Short exercise:
Render the stretch of data from the line containing "Task: Click the 1Password extension icon" through the line containing "click(774, 95)" as a two-column CSV with the headers instruction and answer, one row per instruction and its answer. Put each value in a single quoted field and replace any line breaks with spaces.

Data in this exercise:
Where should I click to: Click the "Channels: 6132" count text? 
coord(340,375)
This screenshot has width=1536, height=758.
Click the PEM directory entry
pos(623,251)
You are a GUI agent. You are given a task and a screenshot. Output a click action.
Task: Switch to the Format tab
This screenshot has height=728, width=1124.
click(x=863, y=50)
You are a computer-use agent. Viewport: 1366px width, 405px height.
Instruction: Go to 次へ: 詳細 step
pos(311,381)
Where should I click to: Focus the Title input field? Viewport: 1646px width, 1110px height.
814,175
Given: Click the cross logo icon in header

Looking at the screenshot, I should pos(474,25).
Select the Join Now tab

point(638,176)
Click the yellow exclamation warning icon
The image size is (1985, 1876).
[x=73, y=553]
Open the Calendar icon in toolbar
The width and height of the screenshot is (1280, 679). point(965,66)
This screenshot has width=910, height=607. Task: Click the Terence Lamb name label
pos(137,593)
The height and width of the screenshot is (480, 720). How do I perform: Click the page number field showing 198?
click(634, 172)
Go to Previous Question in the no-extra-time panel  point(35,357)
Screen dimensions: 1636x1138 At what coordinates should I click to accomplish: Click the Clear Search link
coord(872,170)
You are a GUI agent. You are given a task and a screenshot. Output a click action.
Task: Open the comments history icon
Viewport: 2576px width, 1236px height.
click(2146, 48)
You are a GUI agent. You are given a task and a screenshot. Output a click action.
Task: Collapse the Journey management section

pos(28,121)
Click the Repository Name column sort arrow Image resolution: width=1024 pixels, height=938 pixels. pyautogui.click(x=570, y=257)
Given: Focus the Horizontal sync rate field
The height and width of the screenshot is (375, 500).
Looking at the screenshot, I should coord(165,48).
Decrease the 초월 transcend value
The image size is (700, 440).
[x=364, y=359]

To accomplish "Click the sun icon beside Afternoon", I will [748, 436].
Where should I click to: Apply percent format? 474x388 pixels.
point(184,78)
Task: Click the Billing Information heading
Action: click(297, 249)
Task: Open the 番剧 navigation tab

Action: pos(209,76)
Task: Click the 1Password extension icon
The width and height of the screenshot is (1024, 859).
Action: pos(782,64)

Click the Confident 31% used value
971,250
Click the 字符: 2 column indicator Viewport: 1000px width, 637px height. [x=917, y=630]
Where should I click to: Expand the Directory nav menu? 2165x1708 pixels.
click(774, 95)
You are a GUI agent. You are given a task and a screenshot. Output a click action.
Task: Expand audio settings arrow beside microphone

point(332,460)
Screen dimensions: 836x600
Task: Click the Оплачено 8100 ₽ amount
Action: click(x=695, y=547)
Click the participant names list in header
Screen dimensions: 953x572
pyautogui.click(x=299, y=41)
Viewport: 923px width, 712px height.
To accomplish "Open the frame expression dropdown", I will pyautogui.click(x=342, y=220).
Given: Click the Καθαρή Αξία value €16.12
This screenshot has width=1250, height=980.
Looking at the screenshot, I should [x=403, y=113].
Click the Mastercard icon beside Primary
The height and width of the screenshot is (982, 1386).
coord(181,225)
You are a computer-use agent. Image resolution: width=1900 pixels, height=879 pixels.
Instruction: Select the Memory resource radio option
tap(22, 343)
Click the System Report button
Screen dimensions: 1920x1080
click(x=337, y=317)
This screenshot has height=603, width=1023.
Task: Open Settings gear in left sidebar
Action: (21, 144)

Response to this task:
instruction,answer
"Task: Click the 1Password extension icon The width and height of the screenshot is (1024, 859).","Action: pos(782,64)"
"Click the Confident 31% used value","971,250"
"Click the 字符: 2 column indicator Viewport: 1000px width, 637px height.","[x=917, y=630]"
"Where should I click to: Expand the Directory nav menu? 2165x1708 pixels.","click(774, 95)"